### Data for this task
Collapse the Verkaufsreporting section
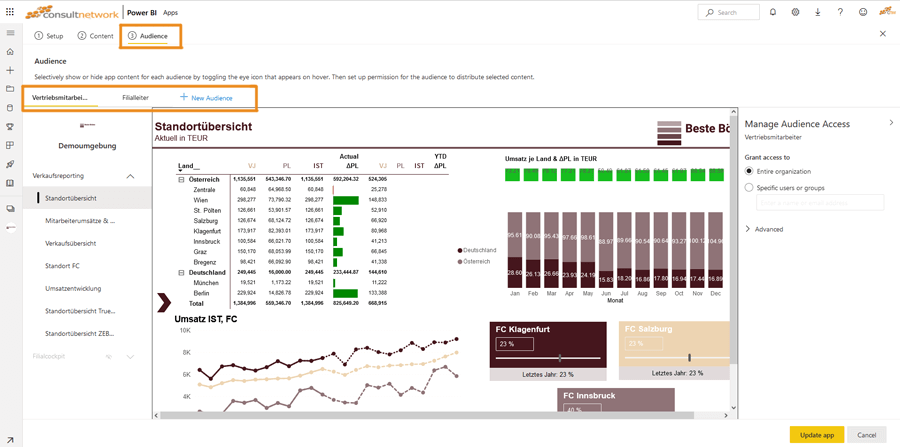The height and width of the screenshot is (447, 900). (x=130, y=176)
==
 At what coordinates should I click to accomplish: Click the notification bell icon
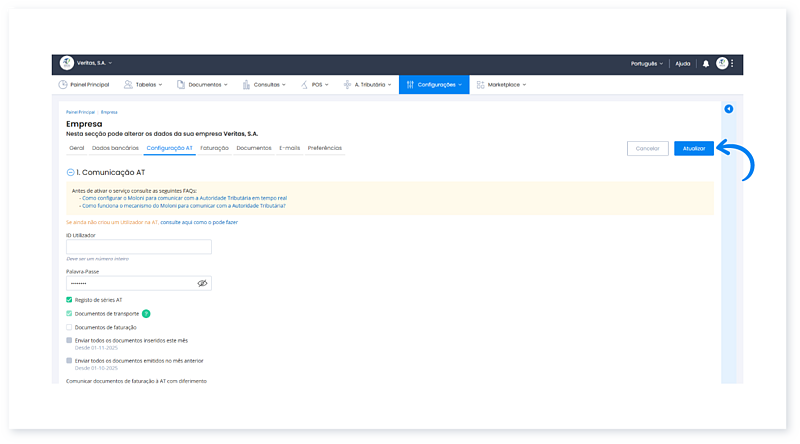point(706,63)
--
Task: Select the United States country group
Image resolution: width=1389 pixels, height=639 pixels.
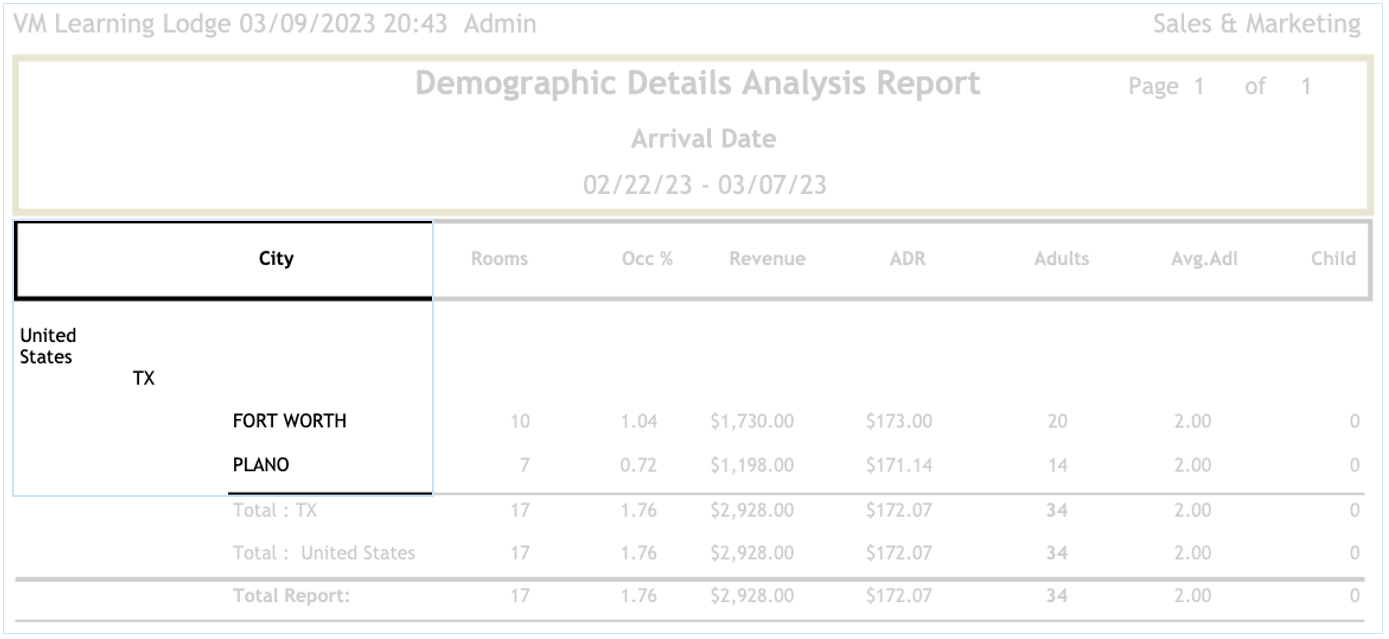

### Task to carry out
Lay out the records, starting at the line containing "At what coordinates" and ending at the line containing "point(706,63)", as a Markdown table with the columns Row and Line, skipping blank lines. Leave the pictures out of your answer.

### Full output
| Row | Line |
|---|---|
| 1 |  At what coordinates should I click to accomplish: Click the notification bell icon |
| 2 | point(706,63) |